Minggu, 30 Agustus 2015

KELUARGAKU UNIK

Keluargaku tidak kaya, tidak juga sederhana, yah bisa dikatakan kami ini miskin karena banyaknya hutang-hutang kami diluaran sana. Beberapa hutang-hutang itu sudah terlunasi namun masih banyak hutang lainnya juga yang belum bisa kami lunasi.
Dulu sebenarnya keluargaku adalah keluarga yang berkecukupan. Kami bisa membeli apapun yang kami mau tapi semuanya berubah saat aku jatuh sakit dan harus di operasi dan tak lama setelah itu ayahku juga sakit stroke maka jadilah keluargaku mengalami keterpurukan ekonomi.
Saat aku lulus SMA ibu bertekad sekali memasukan aku di akademi kebidanan, pada waktu itu ibu anggap kebidanan bisa membawa masa depan yang baik untukku. Ibu terlalu memaksakan kehendaknya sehingga secara tak sadar bayak uang yang harus dikeluarkan untuk biaya kuliahku, sampai akhirnya tak ada lagi uang untuk membayar biaya kuliahku karena terlalu banyaknya hutang dan tak ada lagi orang yang mau meminjami ibuku uang.
Aku tak pernah menyalahkan ibuku atas semua itu, hal yang sudah terjadi tak mungkin bisa diulang lagi, tapi aku selalu yakin bahwa setiap hal yang salah selalu bisa dibenahi, setiap permasalahan selalu bisa dicarikan solusi.  Akhirnya aku memutuskan untuk berhenti dari kuliahku. Saat itu aku baru semester 3 di Stikes Rajawali Bandung. Aku hanya bilang pada dosen bahwa aku akan cuti kuliah, mungkin satu atau dua tahun. Tetapi sebenarnya akupun tak tahu kapan aku bisa melanjutkan studiku lagi.

■ Tugas 1 ■
Tentukan apakah setiap pernyataan berikut sesuai dengan teks "Keluargaku Unik": (a) ayah penulis terkena stroke; (b) penulis berhenti kuliah saat semester 5; (c) penulis menyalahkan ibunya atas keadaan keluarga. Jawab ya atau tidak untuk masing-masing, sertakan kutipan persis dari teks yang menentukannya.

■ Data yang diberikan ■
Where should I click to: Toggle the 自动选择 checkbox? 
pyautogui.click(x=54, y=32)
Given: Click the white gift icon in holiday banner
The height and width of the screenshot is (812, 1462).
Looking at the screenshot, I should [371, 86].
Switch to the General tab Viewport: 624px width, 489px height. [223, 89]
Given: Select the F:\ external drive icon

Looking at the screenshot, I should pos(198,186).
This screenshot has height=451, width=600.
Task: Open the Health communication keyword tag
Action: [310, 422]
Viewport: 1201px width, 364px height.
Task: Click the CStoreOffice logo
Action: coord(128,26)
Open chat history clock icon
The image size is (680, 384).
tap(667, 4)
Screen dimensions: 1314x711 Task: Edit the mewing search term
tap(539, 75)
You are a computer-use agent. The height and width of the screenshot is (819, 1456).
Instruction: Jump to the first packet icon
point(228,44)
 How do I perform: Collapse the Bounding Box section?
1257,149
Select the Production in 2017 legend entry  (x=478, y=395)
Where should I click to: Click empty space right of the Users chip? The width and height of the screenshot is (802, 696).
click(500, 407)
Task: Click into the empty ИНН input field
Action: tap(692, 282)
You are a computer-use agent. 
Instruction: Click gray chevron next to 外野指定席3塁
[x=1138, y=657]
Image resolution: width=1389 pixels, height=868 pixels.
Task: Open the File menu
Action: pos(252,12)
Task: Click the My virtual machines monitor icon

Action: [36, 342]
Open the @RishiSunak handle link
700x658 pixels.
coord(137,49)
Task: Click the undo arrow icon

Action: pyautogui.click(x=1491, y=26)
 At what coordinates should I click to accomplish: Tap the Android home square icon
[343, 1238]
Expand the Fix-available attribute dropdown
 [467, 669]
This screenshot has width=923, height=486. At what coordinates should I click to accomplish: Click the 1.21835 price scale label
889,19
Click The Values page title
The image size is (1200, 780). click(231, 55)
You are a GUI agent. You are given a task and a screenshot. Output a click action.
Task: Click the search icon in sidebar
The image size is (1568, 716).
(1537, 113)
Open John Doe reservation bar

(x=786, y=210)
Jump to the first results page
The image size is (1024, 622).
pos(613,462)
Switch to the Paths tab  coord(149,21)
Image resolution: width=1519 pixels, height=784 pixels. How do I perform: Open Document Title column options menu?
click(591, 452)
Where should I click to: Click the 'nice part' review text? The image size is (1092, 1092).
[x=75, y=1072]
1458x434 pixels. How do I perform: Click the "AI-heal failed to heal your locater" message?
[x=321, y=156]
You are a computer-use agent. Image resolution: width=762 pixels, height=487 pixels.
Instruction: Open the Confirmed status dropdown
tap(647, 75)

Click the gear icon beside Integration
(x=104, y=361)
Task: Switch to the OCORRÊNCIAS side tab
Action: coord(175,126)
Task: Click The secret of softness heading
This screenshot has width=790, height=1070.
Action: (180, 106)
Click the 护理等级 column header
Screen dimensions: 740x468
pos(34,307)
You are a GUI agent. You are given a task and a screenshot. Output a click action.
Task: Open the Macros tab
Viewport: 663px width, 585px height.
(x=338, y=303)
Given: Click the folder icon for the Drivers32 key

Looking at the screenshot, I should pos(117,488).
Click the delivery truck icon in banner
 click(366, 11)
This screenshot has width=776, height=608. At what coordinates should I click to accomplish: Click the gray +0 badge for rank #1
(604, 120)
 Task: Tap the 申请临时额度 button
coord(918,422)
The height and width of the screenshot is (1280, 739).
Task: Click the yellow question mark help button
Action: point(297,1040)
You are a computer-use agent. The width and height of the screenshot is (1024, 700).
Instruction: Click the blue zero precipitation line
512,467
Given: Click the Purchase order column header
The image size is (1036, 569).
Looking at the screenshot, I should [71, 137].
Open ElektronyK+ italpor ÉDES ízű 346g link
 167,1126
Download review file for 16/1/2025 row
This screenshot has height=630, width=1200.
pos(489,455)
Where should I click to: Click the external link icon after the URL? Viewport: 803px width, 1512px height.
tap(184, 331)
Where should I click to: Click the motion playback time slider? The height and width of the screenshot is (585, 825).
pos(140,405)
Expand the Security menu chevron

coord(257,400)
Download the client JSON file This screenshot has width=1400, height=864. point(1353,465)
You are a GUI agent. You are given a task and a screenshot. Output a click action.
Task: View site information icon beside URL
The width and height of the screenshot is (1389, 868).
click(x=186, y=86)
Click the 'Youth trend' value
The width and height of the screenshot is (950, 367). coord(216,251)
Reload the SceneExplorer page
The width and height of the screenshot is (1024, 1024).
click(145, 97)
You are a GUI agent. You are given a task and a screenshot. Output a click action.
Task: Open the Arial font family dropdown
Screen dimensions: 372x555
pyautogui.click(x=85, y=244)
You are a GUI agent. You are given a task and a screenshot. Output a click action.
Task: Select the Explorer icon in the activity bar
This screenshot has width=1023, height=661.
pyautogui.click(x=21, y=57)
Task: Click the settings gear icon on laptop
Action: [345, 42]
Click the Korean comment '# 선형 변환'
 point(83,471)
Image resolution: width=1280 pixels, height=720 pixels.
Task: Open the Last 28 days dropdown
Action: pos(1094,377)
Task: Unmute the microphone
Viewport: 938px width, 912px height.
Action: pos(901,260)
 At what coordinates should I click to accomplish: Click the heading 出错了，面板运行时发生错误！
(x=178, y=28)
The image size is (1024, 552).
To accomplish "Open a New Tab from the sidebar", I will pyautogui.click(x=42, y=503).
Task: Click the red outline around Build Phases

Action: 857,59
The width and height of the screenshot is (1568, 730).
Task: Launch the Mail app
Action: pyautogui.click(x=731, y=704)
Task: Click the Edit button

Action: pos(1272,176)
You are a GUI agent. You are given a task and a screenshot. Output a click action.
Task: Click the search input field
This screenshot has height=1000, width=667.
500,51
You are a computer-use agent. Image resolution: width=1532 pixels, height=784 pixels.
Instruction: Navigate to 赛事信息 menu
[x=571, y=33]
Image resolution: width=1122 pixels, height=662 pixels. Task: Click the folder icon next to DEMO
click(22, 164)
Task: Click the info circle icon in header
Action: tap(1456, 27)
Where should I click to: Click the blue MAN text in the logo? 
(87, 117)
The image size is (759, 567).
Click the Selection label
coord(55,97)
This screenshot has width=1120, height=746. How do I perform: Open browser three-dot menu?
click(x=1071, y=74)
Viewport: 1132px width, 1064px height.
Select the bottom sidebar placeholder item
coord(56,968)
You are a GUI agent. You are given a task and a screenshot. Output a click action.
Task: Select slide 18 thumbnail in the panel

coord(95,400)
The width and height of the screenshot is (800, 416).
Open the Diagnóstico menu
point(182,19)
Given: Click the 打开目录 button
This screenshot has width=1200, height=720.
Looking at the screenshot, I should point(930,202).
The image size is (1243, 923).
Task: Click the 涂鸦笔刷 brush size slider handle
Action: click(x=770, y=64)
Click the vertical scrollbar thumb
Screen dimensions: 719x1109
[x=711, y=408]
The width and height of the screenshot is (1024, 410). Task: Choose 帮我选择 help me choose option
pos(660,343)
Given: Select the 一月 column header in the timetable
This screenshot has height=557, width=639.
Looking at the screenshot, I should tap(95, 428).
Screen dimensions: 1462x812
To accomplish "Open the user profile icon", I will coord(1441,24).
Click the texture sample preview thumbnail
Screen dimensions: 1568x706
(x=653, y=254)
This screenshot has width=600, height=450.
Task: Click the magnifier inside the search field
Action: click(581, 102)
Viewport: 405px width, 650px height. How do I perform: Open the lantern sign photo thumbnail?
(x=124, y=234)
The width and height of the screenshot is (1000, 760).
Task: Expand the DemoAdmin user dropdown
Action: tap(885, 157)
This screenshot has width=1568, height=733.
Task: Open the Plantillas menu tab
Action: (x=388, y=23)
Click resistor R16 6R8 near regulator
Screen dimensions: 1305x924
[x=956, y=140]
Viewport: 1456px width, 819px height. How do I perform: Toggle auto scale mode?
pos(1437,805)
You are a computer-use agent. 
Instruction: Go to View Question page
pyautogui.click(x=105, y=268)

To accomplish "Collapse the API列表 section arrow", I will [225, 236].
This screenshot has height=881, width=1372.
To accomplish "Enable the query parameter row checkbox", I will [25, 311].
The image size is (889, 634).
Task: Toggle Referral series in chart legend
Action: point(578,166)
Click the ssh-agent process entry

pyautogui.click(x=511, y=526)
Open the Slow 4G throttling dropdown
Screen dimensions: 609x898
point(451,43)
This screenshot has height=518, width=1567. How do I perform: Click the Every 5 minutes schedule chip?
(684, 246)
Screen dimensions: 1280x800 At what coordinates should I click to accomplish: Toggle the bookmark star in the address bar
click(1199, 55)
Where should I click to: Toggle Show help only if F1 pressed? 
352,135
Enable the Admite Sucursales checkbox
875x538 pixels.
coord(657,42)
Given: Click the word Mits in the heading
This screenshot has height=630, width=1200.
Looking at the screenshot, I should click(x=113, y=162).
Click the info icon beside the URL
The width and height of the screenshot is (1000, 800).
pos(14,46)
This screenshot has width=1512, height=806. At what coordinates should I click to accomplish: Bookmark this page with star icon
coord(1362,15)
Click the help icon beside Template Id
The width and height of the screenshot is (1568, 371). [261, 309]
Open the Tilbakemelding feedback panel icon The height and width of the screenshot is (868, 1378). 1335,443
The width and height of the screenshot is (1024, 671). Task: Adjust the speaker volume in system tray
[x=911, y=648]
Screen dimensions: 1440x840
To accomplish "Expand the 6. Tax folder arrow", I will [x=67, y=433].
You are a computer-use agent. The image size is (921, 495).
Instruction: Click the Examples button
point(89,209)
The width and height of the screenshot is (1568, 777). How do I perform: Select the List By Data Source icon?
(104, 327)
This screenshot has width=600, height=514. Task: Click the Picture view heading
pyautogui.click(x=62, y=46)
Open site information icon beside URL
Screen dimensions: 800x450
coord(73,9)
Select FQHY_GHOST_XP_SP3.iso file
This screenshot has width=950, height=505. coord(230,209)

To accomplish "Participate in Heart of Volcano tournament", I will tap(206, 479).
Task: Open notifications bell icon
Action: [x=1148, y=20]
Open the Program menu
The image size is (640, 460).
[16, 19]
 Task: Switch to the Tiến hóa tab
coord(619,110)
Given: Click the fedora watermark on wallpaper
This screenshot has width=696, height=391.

■ Tugas 2 ■
Salin persis baris-baris dalam daftar di atas. Mulai dari baris yang memuat "Viewport: 405px width, 650px", lalu berhenti setelah baris yang memuat "Action: (x=388, y=23)".

■ Jawaban yang diharapkan 1 ■
(a) Ya: "tak lama setelah itu ayahku juga sakit stroke"
(b) Tidak: "Saat itu aku baru semester 3 di Stikes Rajawali Bandung."
(c) Tidak: "Aku tak pernah menyalahkan ibuku atas semua itu"

■ Jawaban yang diharapkan 2 ■
Viewport: 405px width, 650px height. How do I perform: Open the lantern sign photo thumbnail?
(x=124, y=234)
The width and height of the screenshot is (1000, 760).
Task: Expand the DemoAdmin user dropdown
Action: tap(885, 157)
This screenshot has width=1568, height=733.
Task: Open the Plantillas menu tab
Action: (x=388, y=23)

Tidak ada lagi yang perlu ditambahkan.